Material for this task:
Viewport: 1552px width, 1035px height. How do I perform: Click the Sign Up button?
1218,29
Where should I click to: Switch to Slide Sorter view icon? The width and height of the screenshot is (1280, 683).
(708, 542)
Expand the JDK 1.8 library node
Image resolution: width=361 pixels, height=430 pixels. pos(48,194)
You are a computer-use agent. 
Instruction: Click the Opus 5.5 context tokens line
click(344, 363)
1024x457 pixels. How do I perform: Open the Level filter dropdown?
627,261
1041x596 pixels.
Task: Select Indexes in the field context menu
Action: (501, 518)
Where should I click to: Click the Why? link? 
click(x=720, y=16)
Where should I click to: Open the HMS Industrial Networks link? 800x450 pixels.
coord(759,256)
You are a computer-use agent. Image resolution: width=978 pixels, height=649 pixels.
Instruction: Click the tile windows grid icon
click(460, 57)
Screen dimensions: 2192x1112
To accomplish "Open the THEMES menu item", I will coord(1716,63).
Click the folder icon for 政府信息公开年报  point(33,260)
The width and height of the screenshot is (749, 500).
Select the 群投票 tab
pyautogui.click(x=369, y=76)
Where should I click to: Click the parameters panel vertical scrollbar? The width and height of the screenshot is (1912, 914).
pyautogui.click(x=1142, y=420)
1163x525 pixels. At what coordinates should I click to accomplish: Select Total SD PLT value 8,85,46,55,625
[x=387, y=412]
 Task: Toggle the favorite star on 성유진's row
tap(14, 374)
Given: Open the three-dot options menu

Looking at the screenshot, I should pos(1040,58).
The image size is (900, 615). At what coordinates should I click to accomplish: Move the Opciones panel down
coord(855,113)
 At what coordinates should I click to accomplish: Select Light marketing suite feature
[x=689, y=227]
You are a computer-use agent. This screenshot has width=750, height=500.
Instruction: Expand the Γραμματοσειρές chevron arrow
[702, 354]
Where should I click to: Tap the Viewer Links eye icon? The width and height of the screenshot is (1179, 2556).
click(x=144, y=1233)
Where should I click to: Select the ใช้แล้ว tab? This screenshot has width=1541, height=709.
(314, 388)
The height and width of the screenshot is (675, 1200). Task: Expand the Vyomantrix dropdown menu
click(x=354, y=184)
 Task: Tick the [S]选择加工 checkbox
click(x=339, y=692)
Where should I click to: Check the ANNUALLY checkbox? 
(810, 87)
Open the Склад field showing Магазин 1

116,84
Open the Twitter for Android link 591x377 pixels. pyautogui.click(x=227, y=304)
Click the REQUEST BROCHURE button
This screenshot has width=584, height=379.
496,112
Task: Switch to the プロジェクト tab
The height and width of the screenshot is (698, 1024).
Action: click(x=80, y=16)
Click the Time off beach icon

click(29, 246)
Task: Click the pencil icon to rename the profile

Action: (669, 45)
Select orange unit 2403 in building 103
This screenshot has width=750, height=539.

Work item: Across the data, find each line that has "agent" in it and copy that line.

Task solution:
You are a computer-use agent. 
You are a computer-use agent. Image resolution: width=978 pixels, height=649 pixels.
You are a computer-use agent. This screenshot has width=750, height=500.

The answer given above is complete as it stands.